An unoriented state is a superposition of 2 opposite oriented states.

— Me@2015.07.03 12:12 PM

Clue 2: “… adding a term that implements the projection to unoriented states.”

Equation (14.63):

The generating function $f_{os}$ for bosonic open string theory is

$f_{os} (x)$
$= \frac{1}{x} + 24 + 324 x + 3200 x^2 + ...$
$= \frac{1}{x} \left( 1 + 24 x + 324 x^2 + 3200 x^3 + ... \right)$

Clue 3: p.278 Problem 12.12e

$\Omega = (-1)^{N^\perp}$

An unoriented string state is a superposition of two opposite-oriented string states. An unoriented string state has twist invariant.

We can choose to keep all states $|\psi \rangle$ with $\Omega |\psi \rangle = + |\psi \rangle$.
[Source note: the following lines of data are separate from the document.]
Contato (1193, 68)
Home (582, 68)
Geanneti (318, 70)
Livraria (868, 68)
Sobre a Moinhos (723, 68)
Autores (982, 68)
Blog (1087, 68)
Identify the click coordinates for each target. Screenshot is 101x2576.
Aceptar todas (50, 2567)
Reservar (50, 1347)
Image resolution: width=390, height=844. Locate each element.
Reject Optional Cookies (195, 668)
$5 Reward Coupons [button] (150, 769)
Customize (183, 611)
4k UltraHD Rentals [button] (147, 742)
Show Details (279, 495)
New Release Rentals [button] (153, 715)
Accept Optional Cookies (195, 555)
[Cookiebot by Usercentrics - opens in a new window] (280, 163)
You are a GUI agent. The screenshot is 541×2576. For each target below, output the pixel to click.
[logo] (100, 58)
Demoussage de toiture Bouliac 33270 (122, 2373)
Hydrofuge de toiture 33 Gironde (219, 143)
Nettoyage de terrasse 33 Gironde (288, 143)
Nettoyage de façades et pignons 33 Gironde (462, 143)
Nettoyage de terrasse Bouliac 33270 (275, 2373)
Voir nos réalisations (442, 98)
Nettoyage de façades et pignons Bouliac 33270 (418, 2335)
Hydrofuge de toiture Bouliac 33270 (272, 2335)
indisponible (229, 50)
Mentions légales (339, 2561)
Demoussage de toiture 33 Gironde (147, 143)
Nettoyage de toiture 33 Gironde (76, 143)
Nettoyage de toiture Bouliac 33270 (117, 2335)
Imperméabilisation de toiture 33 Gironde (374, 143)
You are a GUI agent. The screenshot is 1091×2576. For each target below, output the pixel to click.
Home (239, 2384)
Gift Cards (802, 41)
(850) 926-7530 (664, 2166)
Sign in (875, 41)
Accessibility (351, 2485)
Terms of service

We can also choose the states with $\Omega |\psi \rangle = - |\psi \rangle$. However, they are only valid for the basis states, not for other states, because other states are superpositions of basis states. The relative phase between basis states are physical in a superposition.

Effectively, the states $|\psi \rangle$ with $\Omega |\psi \rangle = + |\psi \rangle$ are the only possible choices. In other words, $N^\perp$ must be even.

— This answer is my guess. —

For the unoriented open strings, we should keep only the even powers of $N^\perp$:

$f_{uos} (x) = \frac{1}{x} \left( 1 + 324 x^2 + 176256 x^4 + ... \right)$

— This answer is my guess. —

— Me@2015-09-17 02:27:20 PM